## Exercise objective
The answer should be each line from the entries below that has the word "input" in it.

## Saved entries

*** Begin section ***

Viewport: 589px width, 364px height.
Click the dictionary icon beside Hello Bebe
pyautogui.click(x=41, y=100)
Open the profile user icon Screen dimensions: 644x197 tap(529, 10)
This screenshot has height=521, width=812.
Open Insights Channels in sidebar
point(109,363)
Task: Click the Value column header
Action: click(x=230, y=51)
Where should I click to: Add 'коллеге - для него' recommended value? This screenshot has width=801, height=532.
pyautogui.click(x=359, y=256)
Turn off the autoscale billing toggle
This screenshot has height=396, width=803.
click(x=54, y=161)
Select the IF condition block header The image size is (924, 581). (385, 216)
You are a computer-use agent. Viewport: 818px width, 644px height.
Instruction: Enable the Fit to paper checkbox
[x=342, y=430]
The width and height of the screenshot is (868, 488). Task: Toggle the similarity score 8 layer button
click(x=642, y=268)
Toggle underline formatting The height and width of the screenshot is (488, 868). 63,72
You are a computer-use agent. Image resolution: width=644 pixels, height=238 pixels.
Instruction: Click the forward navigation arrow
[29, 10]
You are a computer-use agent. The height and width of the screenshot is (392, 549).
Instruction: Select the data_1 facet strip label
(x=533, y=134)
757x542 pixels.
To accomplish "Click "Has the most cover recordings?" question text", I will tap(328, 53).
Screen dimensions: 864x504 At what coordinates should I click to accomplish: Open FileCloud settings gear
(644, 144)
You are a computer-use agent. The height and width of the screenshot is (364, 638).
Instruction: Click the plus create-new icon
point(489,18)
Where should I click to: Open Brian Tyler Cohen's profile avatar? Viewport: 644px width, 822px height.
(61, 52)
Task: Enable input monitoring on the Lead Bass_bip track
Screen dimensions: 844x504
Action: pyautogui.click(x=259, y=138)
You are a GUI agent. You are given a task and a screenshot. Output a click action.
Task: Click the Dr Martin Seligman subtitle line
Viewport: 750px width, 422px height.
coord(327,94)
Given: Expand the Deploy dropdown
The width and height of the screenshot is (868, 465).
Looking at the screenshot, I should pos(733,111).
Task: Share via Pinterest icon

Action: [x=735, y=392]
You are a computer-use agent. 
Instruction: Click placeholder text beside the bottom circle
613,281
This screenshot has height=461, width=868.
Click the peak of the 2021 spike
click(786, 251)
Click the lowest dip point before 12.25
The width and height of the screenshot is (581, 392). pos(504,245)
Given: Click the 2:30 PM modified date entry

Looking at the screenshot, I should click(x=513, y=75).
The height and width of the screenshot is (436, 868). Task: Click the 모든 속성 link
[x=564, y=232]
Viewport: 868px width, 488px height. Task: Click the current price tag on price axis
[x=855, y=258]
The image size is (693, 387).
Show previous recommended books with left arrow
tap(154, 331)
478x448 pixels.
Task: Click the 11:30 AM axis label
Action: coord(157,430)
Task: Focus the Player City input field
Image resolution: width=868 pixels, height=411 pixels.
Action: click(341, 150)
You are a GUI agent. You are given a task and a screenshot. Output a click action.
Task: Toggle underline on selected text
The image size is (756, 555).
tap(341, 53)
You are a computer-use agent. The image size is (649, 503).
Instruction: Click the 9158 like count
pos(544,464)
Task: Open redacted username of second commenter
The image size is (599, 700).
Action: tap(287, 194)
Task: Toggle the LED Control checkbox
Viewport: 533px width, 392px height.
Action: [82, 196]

*** End section ***

## Exercise result
Task: Enable input monitoring on the Lead Bass_bip track
Task: Focus the Player City input field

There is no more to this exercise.